THE RECORDS:
▶

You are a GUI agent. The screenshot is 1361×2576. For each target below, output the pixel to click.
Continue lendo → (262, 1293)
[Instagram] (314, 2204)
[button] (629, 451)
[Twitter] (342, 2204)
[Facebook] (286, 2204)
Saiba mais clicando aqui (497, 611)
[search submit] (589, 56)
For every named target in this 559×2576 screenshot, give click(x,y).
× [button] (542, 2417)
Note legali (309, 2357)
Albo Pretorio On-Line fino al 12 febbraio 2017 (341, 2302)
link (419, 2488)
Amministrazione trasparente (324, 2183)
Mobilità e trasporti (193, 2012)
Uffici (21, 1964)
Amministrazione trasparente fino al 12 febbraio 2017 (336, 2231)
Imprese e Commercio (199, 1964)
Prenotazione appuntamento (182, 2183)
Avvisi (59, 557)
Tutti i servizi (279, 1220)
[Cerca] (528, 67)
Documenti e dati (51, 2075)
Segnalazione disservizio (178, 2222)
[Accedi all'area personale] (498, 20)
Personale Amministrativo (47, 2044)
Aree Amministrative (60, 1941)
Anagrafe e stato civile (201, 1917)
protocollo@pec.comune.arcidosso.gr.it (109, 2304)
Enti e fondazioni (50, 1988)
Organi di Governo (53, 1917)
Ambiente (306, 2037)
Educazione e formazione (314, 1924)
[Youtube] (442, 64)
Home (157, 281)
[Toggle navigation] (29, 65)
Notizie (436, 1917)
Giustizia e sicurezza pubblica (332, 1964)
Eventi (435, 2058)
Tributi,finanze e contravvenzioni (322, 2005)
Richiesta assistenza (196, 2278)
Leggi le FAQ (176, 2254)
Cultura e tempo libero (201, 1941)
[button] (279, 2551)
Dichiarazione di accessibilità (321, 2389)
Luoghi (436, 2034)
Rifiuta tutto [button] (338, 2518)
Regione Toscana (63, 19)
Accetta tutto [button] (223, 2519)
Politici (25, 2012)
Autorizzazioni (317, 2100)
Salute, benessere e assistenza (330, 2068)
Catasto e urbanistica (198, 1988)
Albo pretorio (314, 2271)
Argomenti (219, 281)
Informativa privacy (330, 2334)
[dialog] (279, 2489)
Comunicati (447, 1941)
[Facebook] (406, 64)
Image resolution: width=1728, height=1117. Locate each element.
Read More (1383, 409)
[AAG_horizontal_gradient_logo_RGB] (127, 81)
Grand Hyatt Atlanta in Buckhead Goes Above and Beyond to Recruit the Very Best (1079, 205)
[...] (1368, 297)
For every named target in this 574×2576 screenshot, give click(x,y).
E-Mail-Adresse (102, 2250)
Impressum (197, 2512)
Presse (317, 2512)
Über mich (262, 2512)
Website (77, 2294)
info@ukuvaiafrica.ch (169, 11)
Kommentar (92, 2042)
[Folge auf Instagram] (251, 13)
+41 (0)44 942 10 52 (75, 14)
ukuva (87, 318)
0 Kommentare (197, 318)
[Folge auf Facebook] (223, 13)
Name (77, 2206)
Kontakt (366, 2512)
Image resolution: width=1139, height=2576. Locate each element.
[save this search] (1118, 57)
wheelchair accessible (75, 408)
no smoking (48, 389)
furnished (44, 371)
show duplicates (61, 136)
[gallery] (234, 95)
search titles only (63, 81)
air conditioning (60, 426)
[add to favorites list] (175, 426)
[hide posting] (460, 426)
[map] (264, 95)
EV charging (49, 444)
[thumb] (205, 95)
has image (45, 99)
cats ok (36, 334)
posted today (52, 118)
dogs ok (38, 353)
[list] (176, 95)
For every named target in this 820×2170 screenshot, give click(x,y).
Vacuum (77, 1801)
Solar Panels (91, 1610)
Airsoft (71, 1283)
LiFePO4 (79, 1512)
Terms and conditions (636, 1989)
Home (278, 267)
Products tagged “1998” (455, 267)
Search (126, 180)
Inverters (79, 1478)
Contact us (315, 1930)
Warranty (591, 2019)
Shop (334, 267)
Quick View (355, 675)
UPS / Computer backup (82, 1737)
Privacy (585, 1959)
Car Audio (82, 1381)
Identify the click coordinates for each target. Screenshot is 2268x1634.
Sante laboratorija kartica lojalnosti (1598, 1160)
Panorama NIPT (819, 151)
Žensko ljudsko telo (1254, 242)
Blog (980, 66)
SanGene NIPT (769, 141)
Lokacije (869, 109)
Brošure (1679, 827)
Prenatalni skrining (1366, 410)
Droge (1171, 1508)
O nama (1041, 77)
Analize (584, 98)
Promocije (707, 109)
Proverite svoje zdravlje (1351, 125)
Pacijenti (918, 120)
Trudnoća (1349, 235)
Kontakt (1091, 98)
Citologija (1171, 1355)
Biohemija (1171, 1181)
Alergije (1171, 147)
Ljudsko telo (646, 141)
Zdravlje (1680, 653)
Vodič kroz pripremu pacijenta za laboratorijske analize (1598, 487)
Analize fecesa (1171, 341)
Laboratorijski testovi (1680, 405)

◀

WORK TO BE COMPLETED: Wherever the string "Amministrazione" shows up in a line above, tally that line, and answer with the final number alone.

ANSWER BELOW: 2